Return every entry below without altering a word.

◆ **Stored data**:
· · · ·
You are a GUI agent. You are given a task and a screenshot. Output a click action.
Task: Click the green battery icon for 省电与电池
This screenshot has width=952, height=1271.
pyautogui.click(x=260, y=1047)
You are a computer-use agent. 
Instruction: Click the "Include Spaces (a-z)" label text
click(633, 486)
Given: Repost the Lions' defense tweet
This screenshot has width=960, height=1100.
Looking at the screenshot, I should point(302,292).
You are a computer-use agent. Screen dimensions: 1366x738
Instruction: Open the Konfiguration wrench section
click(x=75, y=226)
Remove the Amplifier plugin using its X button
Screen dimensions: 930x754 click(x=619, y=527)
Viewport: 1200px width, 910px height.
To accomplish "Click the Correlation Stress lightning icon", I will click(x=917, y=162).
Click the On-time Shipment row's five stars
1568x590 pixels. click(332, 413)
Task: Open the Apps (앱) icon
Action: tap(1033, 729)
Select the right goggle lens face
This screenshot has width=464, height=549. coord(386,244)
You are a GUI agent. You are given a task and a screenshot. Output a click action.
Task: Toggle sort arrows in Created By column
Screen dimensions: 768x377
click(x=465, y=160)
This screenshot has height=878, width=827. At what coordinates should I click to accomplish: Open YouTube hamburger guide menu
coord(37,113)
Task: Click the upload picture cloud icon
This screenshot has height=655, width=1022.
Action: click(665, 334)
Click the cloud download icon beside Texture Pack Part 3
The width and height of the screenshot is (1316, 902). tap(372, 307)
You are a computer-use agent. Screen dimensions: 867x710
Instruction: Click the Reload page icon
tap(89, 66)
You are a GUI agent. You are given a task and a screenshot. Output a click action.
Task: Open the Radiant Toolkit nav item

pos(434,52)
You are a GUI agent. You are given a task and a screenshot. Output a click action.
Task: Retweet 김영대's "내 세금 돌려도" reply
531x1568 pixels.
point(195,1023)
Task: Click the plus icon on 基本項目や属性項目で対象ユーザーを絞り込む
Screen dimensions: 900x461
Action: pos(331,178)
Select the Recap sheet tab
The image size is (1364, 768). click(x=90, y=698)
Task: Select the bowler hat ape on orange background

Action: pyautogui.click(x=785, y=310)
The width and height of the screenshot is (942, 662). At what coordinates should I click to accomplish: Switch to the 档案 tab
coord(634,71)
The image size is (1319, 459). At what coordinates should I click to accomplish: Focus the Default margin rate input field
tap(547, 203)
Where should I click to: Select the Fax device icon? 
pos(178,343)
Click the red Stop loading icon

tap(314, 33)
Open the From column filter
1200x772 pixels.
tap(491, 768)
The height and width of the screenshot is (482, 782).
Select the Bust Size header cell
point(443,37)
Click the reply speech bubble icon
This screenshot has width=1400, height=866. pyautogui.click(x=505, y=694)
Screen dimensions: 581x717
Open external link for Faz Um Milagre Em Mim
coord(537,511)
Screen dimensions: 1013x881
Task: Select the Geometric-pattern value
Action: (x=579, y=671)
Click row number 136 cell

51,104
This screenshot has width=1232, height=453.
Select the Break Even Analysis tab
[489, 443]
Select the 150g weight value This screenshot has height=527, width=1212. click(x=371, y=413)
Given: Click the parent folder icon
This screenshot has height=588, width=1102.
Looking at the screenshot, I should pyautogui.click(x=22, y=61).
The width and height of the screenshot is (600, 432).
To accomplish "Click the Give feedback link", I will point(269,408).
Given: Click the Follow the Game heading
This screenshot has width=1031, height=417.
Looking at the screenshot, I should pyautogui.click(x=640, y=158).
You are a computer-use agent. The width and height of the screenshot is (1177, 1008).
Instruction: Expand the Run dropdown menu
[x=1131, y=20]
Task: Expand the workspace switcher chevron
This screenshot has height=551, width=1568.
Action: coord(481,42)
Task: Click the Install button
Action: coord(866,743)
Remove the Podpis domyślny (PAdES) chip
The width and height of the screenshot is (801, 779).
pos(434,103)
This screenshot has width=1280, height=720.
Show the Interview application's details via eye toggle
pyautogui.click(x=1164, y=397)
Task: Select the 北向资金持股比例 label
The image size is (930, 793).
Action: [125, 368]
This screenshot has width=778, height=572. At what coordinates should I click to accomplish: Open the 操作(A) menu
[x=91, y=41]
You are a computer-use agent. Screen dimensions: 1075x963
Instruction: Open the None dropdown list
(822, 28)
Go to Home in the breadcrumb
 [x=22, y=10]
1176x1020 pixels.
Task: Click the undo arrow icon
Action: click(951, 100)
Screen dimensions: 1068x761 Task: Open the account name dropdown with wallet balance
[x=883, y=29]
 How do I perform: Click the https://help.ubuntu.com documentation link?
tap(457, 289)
· · · ·
◆ **Expected answer**:
You are a GUI agent. You are given a task and a screenshot. Output a click action.
Task: Click the green battery icon for 省电与电池
This screenshot has width=952, height=1271.
pyautogui.click(x=260, y=1047)
You are a computer-use agent. 
Instruction: Click the "Include Spaces (a-z)" label text
click(633, 486)
Given: Repost the Lions' defense tweet
This screenshot has width=960, height=1100.
Looking at the screenshot, I should point(302,292).
You are a computer-use agent. Screen dimensions: 1366x738
Instruction: Open the Konfiguration wrench section
click(x=75, y=226)
Remove the Amplifier plugin using its X button
Screen dimensions: 930x754 click(x=619, y=527)
Viewport: 1200px width, 910px height.
To accomplish "Click the Correlation Stress lightning icon", I will click(x=917, y=162).
Click the On-time Shipment row's five stars
1568x590 pixels. click(332, 413)
Task: Open the Apps (앱) icon
Action: tap(1033, 729)
Select the right goggle lens face
This screenshot has width=464, height=549. coord(386,244)
You are a GUI agent. You are given a task and a screenshot. Output a click action.
Task: Toggle sort arrows in Created By column
Screen dimensions: 768x377
click(x=465, y=160)
This screenshot has height=878, width=827. At what coordinates should I click to accomplish: Open YouTube hamburger guide menu
coord(37,113)
Task: Click the upload picture cloud icon
This screenshot has height=655, width=1022.
Action: click(665, 334)
Click the cloud download icon beside Texture Pack Part 3
The width and height of the screenshot is (1316, 902). tap(372, 307)
You are a computer-use agent. Screen dimensions: 867x710
Instruction: Click the Reload page icon
tap(89, 66)
You are a GUI agent. You are given a task and a screenshot. Output a click action.
Task: Open the Radiant Toolkit nav item

pos(434,52)
You are a GUI agent. You are given a task and a screenshot. Output a click action.
Task: Retweet 김영대's "내 세금 돌려도" reply
531x1568 pixels.
point(195,1023)
Task: Click the plus icon on 基本項目や属性項目で対象ユーザーを絞り込む
Screen dimensions: 900x461
Action: pos(331,178)
Select the Recap sheet tab
The image size is (1364, 768). click(x=90, y=698)
Task: Select the bowler hat ape on orange background

Action: pyautogui.click(x=785, y=310)
The width and height of the screenshot is (942, 662). At what coordinates should I click to accomplish: Switch to the 档案 tab
coord(634,71)
The image size is (1319, 459). At what coordinates should I click to accomplish: Focus the Default margin rate input field
tap(547, 203)
Where should I click to: Select the Fax device icon? 
pos(178,343)
Click the red Stop loading icon

tap(314, 33)
Open the From column filter
1200x772 pixels.
tap(491, 768)
The height and width of the screenshot is (482, 782).
Select the Bust Size header cell
point(443,37)
Click the reply speech bubble icon
This screenshot has width=1400, height=866. pyautogui.click(x=505, y=694)
Screen dimensions: 581x717
Open external link for Faz Um Milagre Em Mim
coord(537,511)
Screen dimensions: 1013x881
Task: Select the Geometric-pattern value
Action: (x=579, y=671)
Click row number 136 cell

51,104
This screenshot has width=1232, height=453.
Select the Break Even Analysis tab
[489, 443]
Select the 150g weight value This screenshot has height=527, width=1212. click(x=371, y=413)
Given: Click the parent folder icon
This screenshot has height=588, width=1102.
Looking at the screenshot, I should pyautogui.click(x=22, y=61).
The width and height of the screenshot is (600, 432).
To accomplish "Click the Give feedback link", I will point(269,408).
Given: Click the Follow the Game heading
This screenshot has width=1031, height=417.
Looking at the screenshot, I should pyautogui.click(x=640, y=158).
You are a computer-use agent. The width and height of the screenshot is (1177, 1008).
Instruction: Expand the Run dropdown menu
[x=1131, y=20]
Task: Expand the workspace switcher chevron
This screenshot has height=551, width=1568.
Action: coord(481,42)
Task: Click the Install button
Action: coord(866,743)
Remove the Podpis domyślny (PAdES) chip
The width and height of the screenshot is (801, 779).
pos(434,103)
This screenshot has width=1280, height=720.
Show the Interview application's details via eye toggle
pyautogui.click(x=1164, y=397)
Task: Select the 北向资金持股比例 label
The image size is (930, 793).
Action: [125, 368]
This screenshot has width=778, height=572. At what coordinates should I click to accomplish: Open the 操作(A) menu
[x=91, y=41]
You are a computer-use agent. Screen dimensions: 1075x963
Instruction: Open the None dropdown list
(822, 28)
Go to Home in the breadcrumb
 [x=22, y=10]
1176x1020 pixels.
Task: Click the undo arrow icon
Action: click(951, 100)
Screen dimensions: 1068x761 Task: Open the account name dropdown with wallet balance
[x=883, y=29]
 How do I perform: Click the https://help.ubuntu.com documentation link?
tap(457, 289)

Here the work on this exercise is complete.